Su hostilidad se dirige especialmente en contra del negocio más mezquino del comercio al por menor (καπηλική) más que en contra de las amplias operaciones del mercader (ἔμπορος). Pero su oposición incluso a esto no carece totalmente de matices.
Hemos visto que Platón comprende claramente la necesidad del intercambio para la vida del Estado.216 Admite que incluso el comercio al por menor no es necesariamente un mal.217 La razón principal por la que parece serlo es porque ofrece una oportunidad libre a la codicia vulgar de ganancia ilimitada, la cual es innata en el hombre.218 Si los ciudadanos más nobles, que están regidos por intereses racionales, se convirtieran en comerciantes al por menor y en mesoneros, el negocio pronto sería tenido en honor.219
Plato, sin embargo, limitaría el intercambio a su función primaria tal como se ha definido más arriba.220
Al igual que Ruskin, cree que, siempre que se persigue meramente por el lucro privado, se convierte en una fuente de degeneración para el individuo y el Estado. Es entonces semejante a las ocupaciones fraudulentas o falsificadas (κιβδήλοις).221
Los minoristas en los Estados bien ordenados son generalmente los hombres más débiles, incapaces de emprender otro trabajo.222
Los gobernantes en la República deben mantenerse completamente libres de las trabas del comercio, no sea que se conviertan en lobos en vez de pastores,223 aunque Platón está lidiando aquí con un problema muy real que todavía nos enfrenta: cómo prevenir el soborno entre los funcionarios públicos.224
En las Leyes, el comercio al por menor está totalmente prohibido a los ciudadanos,225 y solo se permite a los metecos y extranjeros,226 y, ciertamente, tan solo a aquellos cuya corrupción cause el menor daño al Estado.227 A estos extranjeros no se les debe permitir amasar demasiada riqueza,228 y deben abandonar el Estado, tras veinte años de residencia, con todas sus pertenencias.229 El comercio al por menor, incluso en sus manos, debe limitarse estrictamente a las demandas del Estado,230 y confinarse al mercado en aras de la publicidad.231 Todo intercambio debe ser honesto, tratando con productos sin adulterar (ἀκίβδηλον).232 No habrá regateo en las ventas, sino que se fijará un único precio para los productos cada día.
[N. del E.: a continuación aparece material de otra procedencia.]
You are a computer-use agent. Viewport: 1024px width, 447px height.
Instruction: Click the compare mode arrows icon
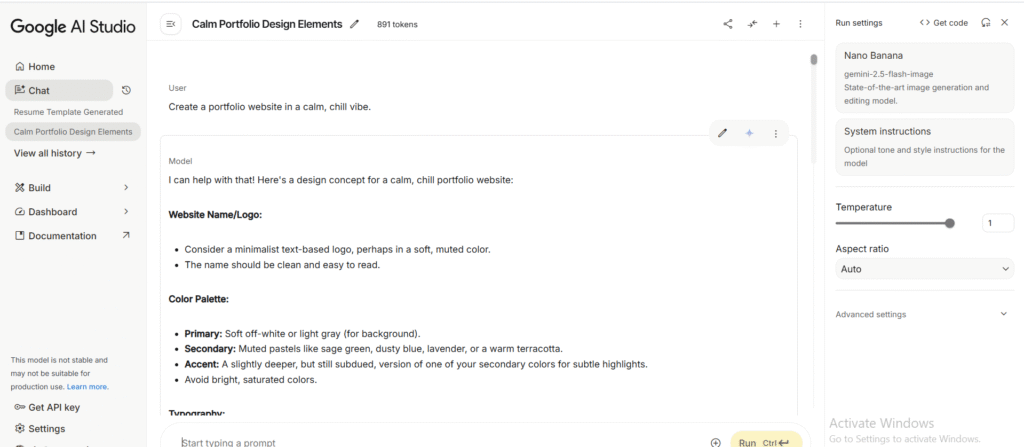click(x=752, y=24)
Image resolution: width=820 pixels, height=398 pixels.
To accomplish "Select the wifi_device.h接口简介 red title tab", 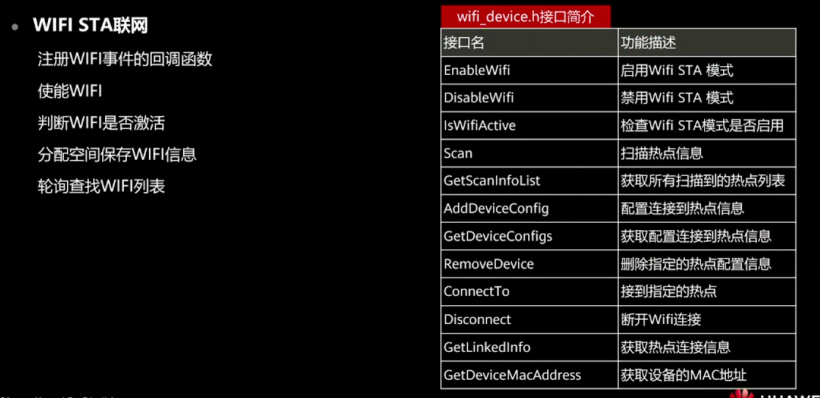I will tap(526, 16).
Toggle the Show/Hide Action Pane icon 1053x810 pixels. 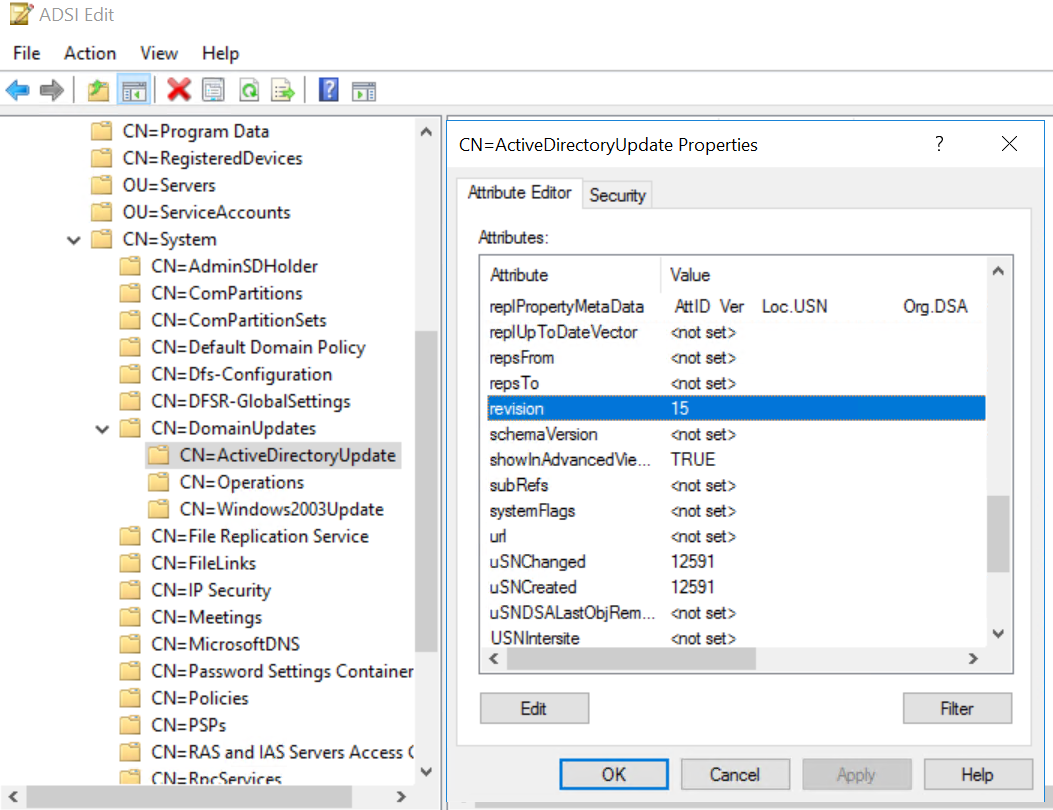[x=363, y=91]
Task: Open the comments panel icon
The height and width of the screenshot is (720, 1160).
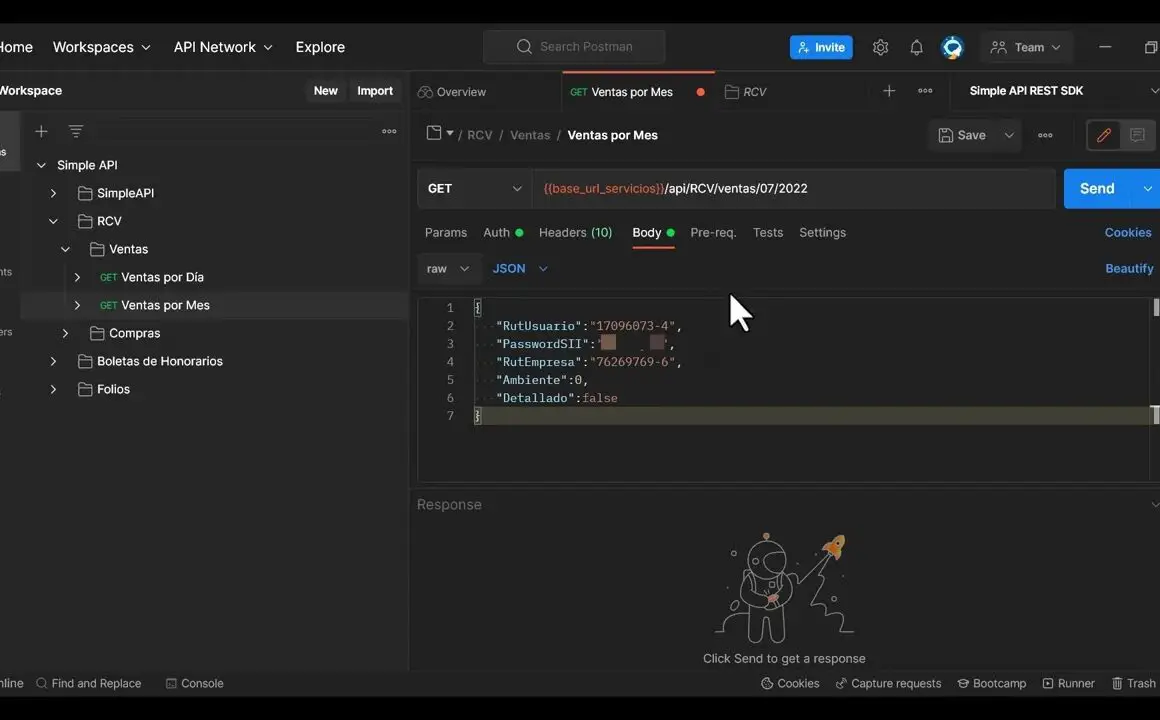Action: 1137,135
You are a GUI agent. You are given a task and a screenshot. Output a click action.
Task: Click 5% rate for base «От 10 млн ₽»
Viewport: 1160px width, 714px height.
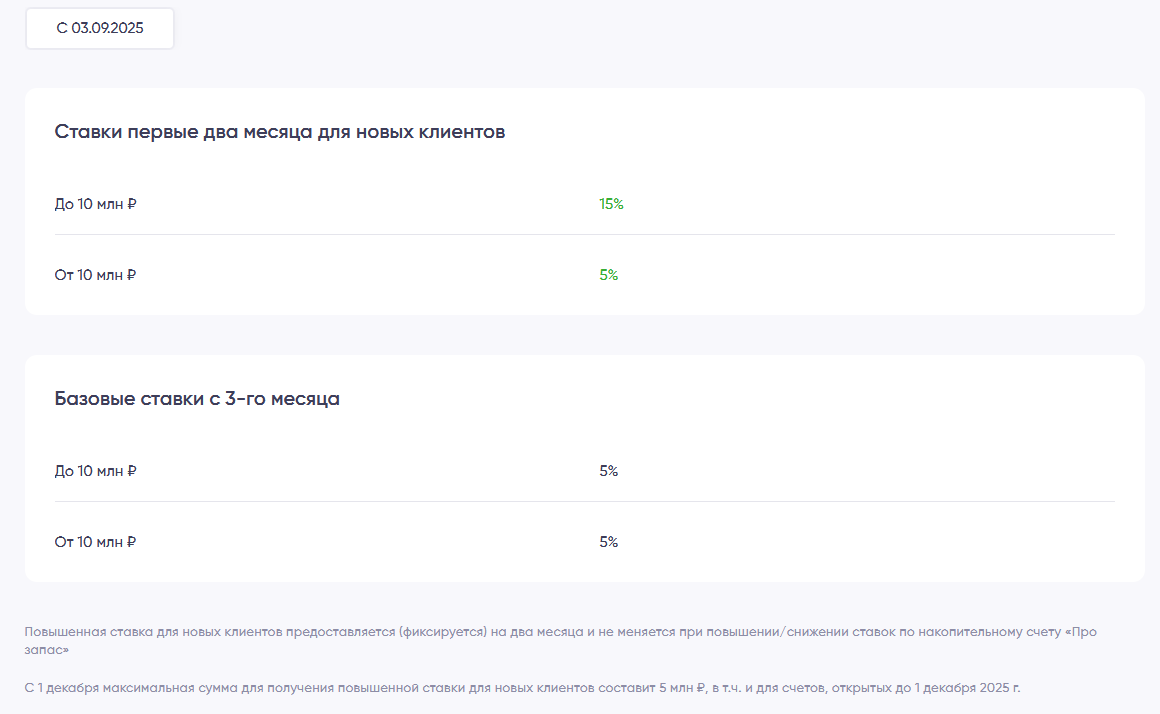(609, 542)
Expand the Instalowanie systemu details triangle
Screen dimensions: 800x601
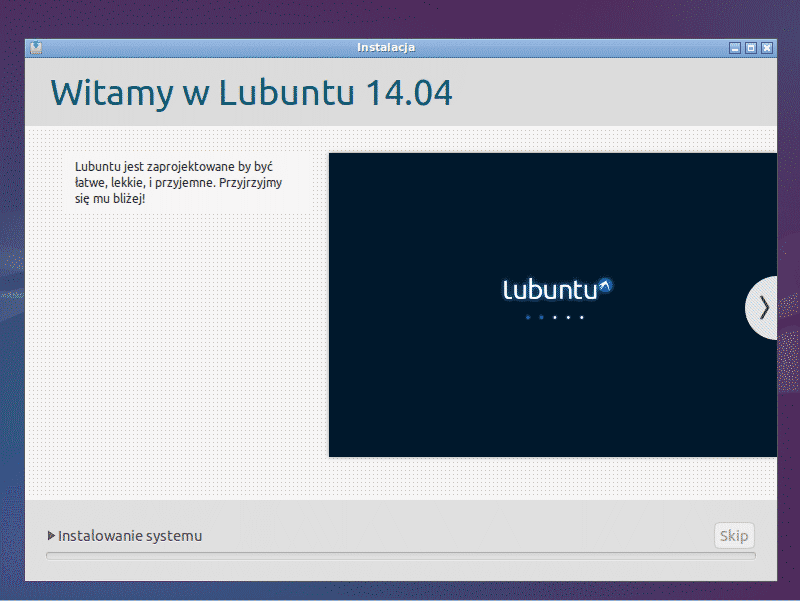51,536
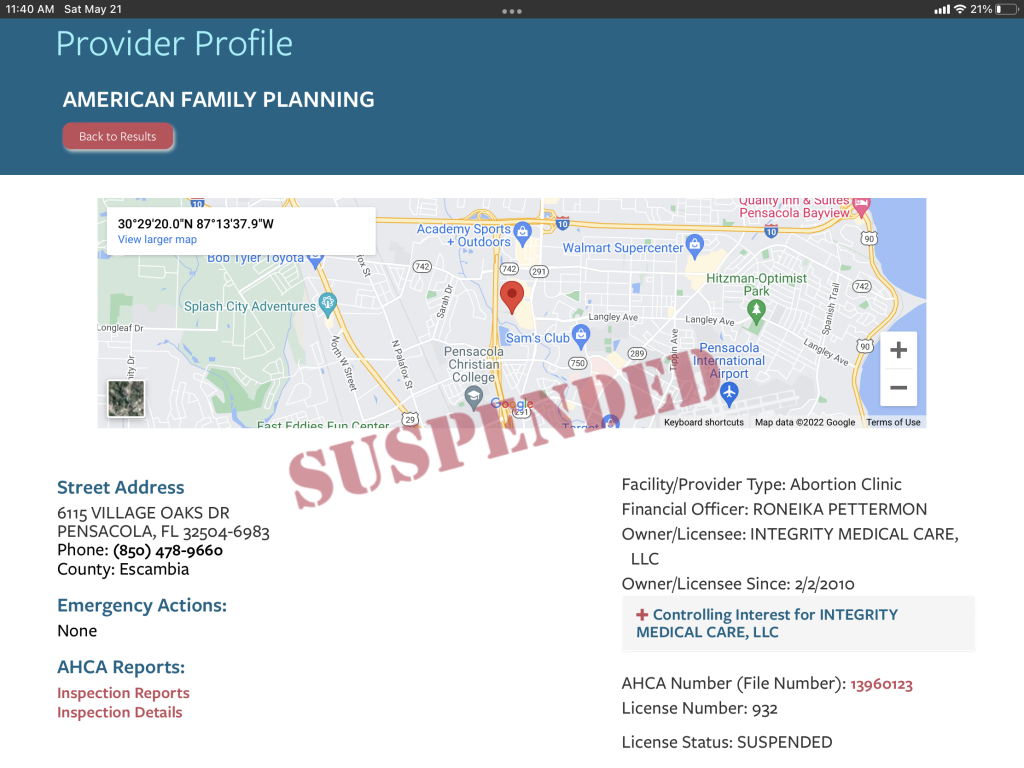
Task: Open Inspection Reports link
Action: pyautogui.click(x=123, y=693)
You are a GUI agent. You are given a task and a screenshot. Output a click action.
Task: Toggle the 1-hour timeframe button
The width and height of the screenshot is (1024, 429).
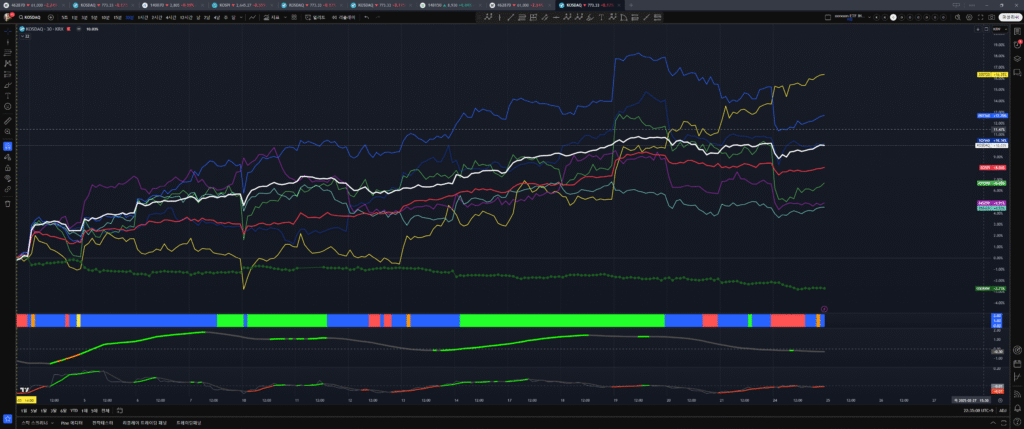[143, 17]

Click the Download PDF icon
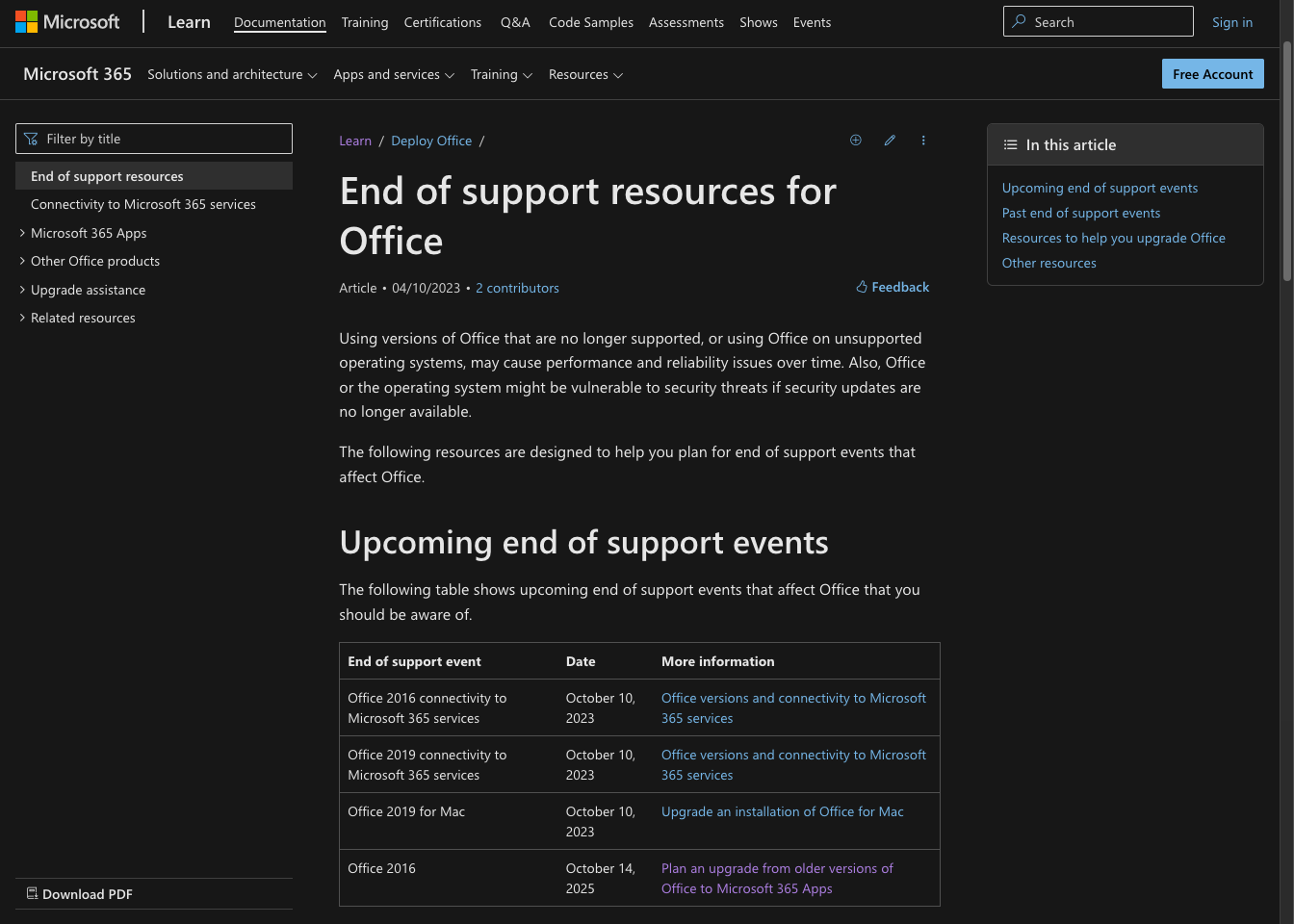[x=32, y=893]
Si este no es aceptado, las mercancías deben retirarse de la venta hasta el día siguiente.233 De ser posible, los ejecutores de las leyes deben procurar fijar una lista justa de precios, que permita una ganancia moderada, y deben velar por que esta sea respetada por los comerciantes minoristas.234 Como culminación de todas estas precauciones, Platón quiere que los gobernantes se esfuercen en idear medios mediante los cuales los comerciantes no degeneren en una desvergüenza desenfrenada y mezquindad de alma.235 Bajo tales limitaciones, abriga la leve esperanza de que el comercio al por menor pueda verse liberado de su estigma, de modo que cause el menor daño a quienes lo ejercen y beneficie a todo el Estado.236
No hace falta señalar que esta actitud de Platón hacia el comercio y los negocios es ajena al espíritu del progreso económico, y que ninguna civilización avanzada podría desarrollarse sobre tal base. Su profusa legislación, asimismo, tal como se ha delineado más arriba, resulta ingenua y visionaria para un espíritu moderno.237
Ningún hombre, sin embargo, es más consciente de esto que el propio Platón. Debe ser juzgado, no con un espíritu de rígido literalismo, sino con una crítica comprensiva que intente entender las razones psicológicas de su actitud. Sus sugerencias no se ofrecen como un plan propuesto para una legislación real,238 sino más bien con el espíritu del moralista quien, al observar que males casi inevitables acompañan al comercio al por menor y al comercialismo, tal como es la naturaleza humana, y que el comercio, el sirviente del hombre, se ha convertido en su amo, ve casi la única esperanza de salvación en su limitación a lo estrictamente necesario.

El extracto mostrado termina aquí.